The piercing cold had done little to deter the crowds who had gathered at the end of the runway to wave them off: WAAFs, ground crew, idle crews, anyone else on base who wanted to show their support – at Dunholme Lodge the station commander made it his duty to salute each aircraft as it left the ground. The departing crew might scour the faces in the crowd for a familiar or an unwelcome one. That morning, a flight sergeant from 50 Squadron at Skellingthorpe had been approached by a notorious ‘chop girl’ – the name given to those WAAFs who had dated more than one man who had gone missing on an op. After a brief chat he had beaten a hasty retreat but, as they made their turn at the end of the runway, he glanced across at the assembled onlookers and noticed, with a sense of dread, that she hadn’t taken no for an answer.
In his bed near East Kirkby, Fred Panton listened to the sound o
f the bombers taking off from the airfield at the bottom of their hill. His father was a stickler for a punctual bedtime, and there was school tomorrow, so there was no chance he and Harold could run down to watch them take off this late. He lay snugly beneath his blankets, wondering what it would be like to lumber off into the darkness with a full bomb load. Was Chris going tonight? From the number of planes he’d heard take off, he guessed it was a big raid, so it was likely.
Their father sat downstairs, as the last of the day’s fire crackled in the hearth. He had his own ritual: as soon as he heard the engines roar into life, he grabbed a piece of paper and put a mark for each aircraft he heard leave the ground. He would count them back in the next morning and compare the tallies.
From the northernmost base, RAF Dishforth, in Yorkshire to the furthest south in Wrattling Common, Cambridgeshire, the night air was filled with the thunderous sound of the 795 aircraft − 572 Lancaster bombers, 214 Halifaxes and nine Mosquitoes. The 75 members of the Pathfinder Force carried amongst them 120 clusters of illuminating flares and 336 target indicator bombs, along with 116 skymarkers in case of dense cloud over the target. Each of the Lancasters in the main force was carrying one 4,000-pound ‘cookie’ bomb and somewhere between 5,000 and 6,000 pounds of incendiaries. Some of the Halifaxes carried a lighter but still potent bomb load, in order to leave room for extra fuel. They shuttled to the end of the runway, or stood in line, waiting for the green light to flash for take-off.
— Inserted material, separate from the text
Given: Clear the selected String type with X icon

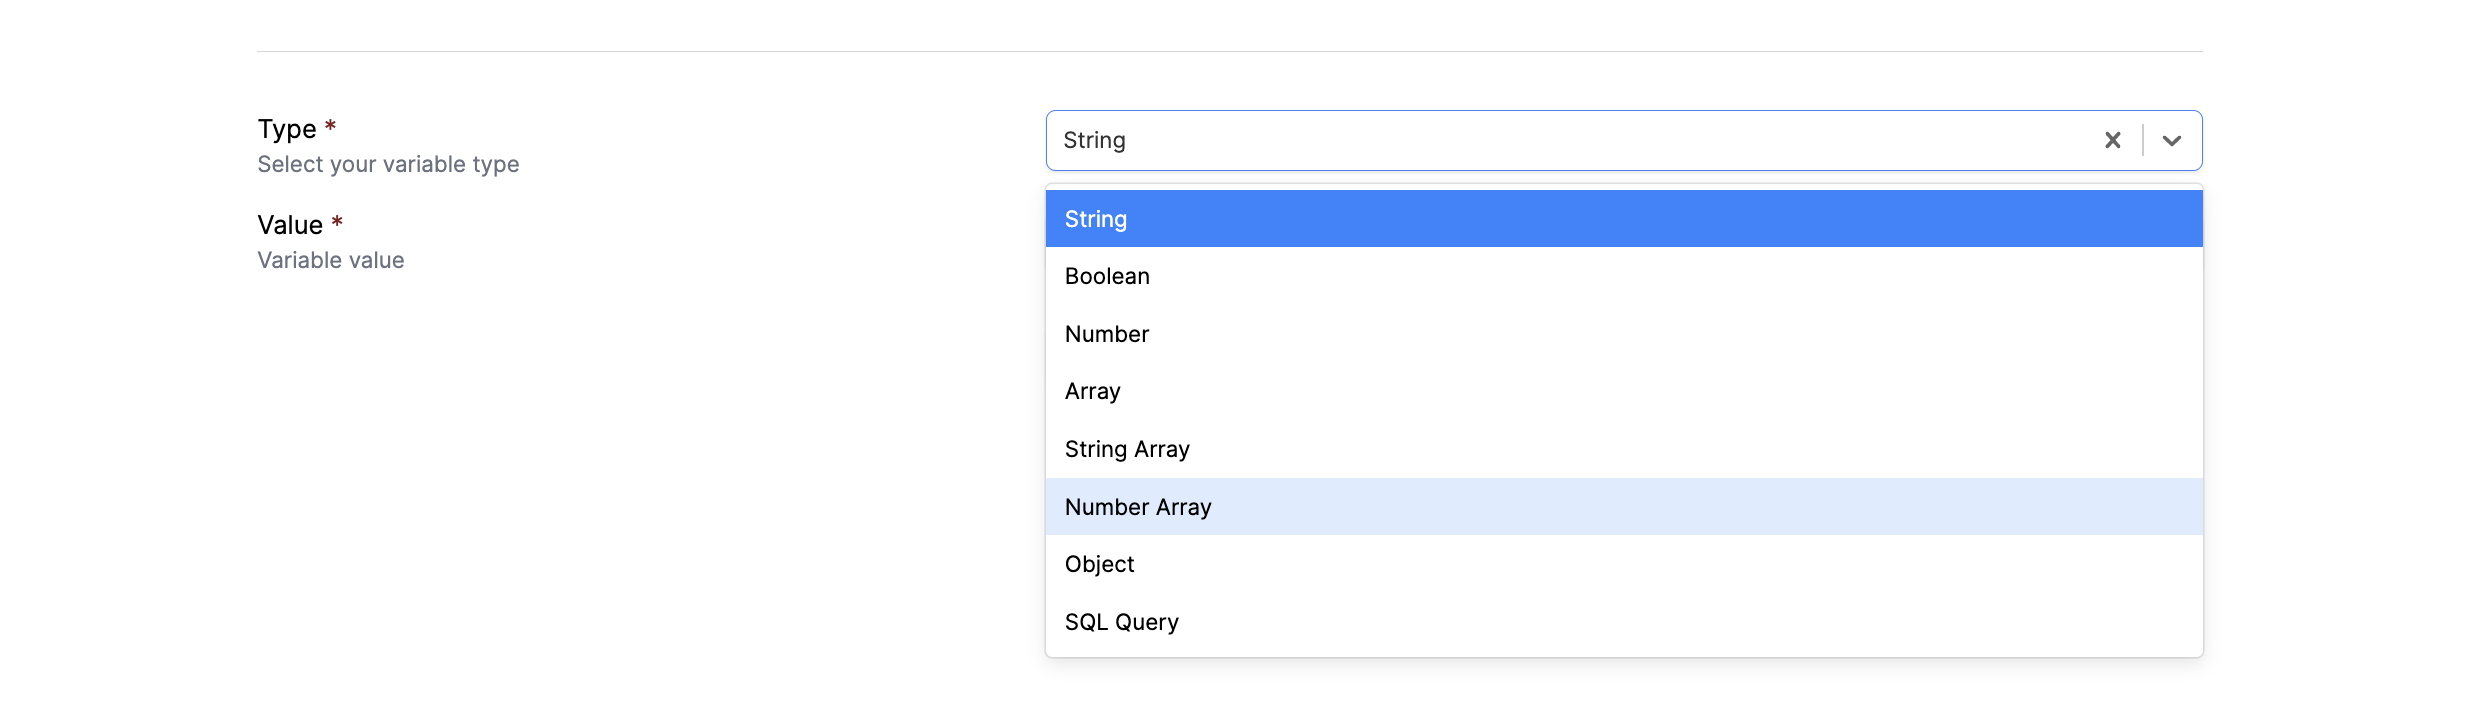Looking at the screenshot, I should [2112, 140].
Sam Harris and his crew had the privilege of being the first of their squadron to take off because G-George was setting out on her 100th trip. This would be their 10th operation together, and their early indifference to their aircraft had been replaced by great warmth. ‘It was slow and it was messy and battered, but we kept bringing it back. After the first trip the ground crew who looked after it were amazed, and more so after the second. A sort of esprit de corps grew between those who flew it and those who serviced and maintained it. The aircraft seemed to behave better and the ground crew would always be there to greet it, even if they had worked for 24 hours non-stop before it went and it came back in at some unseemly hour in the early morning.’